- [Source extract]:
+-------+
API Rate Limiting Patterns
Production APIs rarely use a single flat rate limit. Instead, they compose multiple limits across different dimensions:
Per-user limits are keyed by authenticated user ID. They prevent any single user from monopolizing resources, regardless of how many IPs or API keys they use. This is the most common pattern for authenticated APIs.
Per-IP limits are keyed by client IP address. They protect against unauthenticated abuse and brute-force attacks. However, IP-based limits can be problematic behind NAT gateways or corporate proxies where many users share a single IP. The X-Forwarded-For header helps but can be spoofed.
Per-endpoint limits apply different rates to different API routes. A read-heavy endpoint like GET /api/status might allow 1000 requests per minute, while a write-heavy endpoint like POST /api/transfer might allow only 10. This reflects the different resource costs of different operations.
Tiered plans assign different rate limits based on subscription level. GitHub's API, for example, allows 60 requests per hour for unauthenticated users, 5,000 per hour for authenticated users, and custom higher limits for enterprise customers. The rate limit tier is typically encoded in the API key or OAuth token.
Composite keys combine multiple dimensions: "100 requests per minute per user per endpoint" prevents a single user from flooding a specific endpoint while allowing high aggregate usage across different endpoints.
Adaptive Rate Limiting and Circuit Breakers
Static rate limits are a blunt instrument. Adaptive rate limiting adjusts limits dynamically based on current system health — increasing limits when the system is healthy and reducing them under stress.
A common approach monitors backend latency, error rates, and CPU utilization. When latency exceeds a threshold (indicating the backend is struggling), the rate limiter reduces the allowed request rate. When metrics return to normal, limits are gradually increased. This creates a feedback loop that automatically protects the system without manual intervention.
Circuit breakers are a related pattern from the distributed systems toolkit. A circuit breaker monitors the error rate of calls to a downstream service. When failures exceed a threshold, the circuit "opens" and all subsequent requests are immediately rejected without even attempting the call — fast-failing rather than waiting for a timeout. After a configurable period, the circuit enters a "half-open" state and allows a limited number of test requests through. If those succeed, the circuit closes and normal traffic resumes.
+-------+
- [Stored data]:
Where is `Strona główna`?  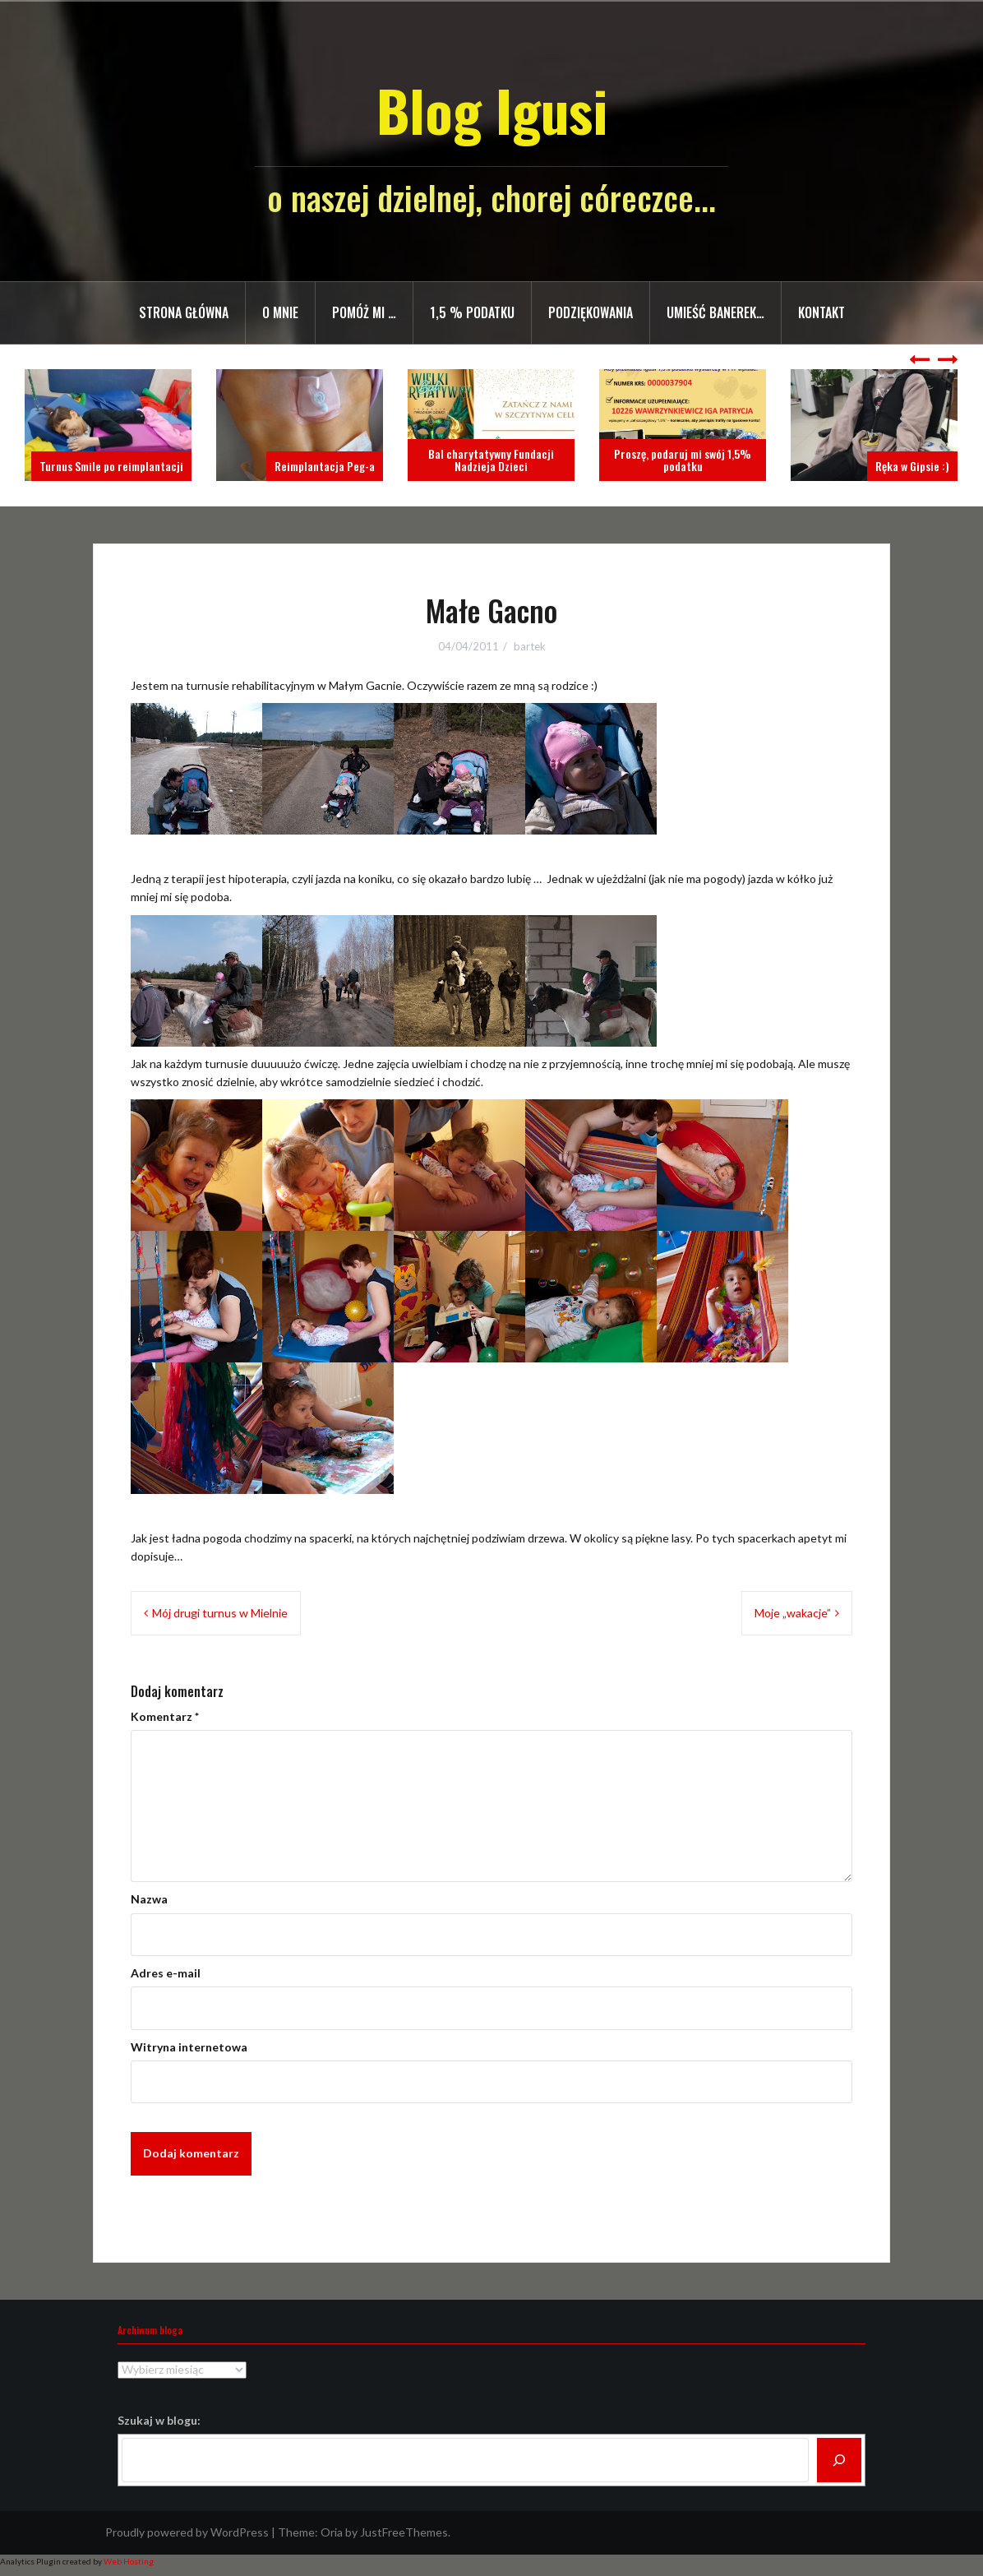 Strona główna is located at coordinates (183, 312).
+-------+
- [Aim]:
According to the API rate limiting text, how many requests per hour does GitHub's API allow unauthenticated users?

- [Written answer]:
60 requests per hour.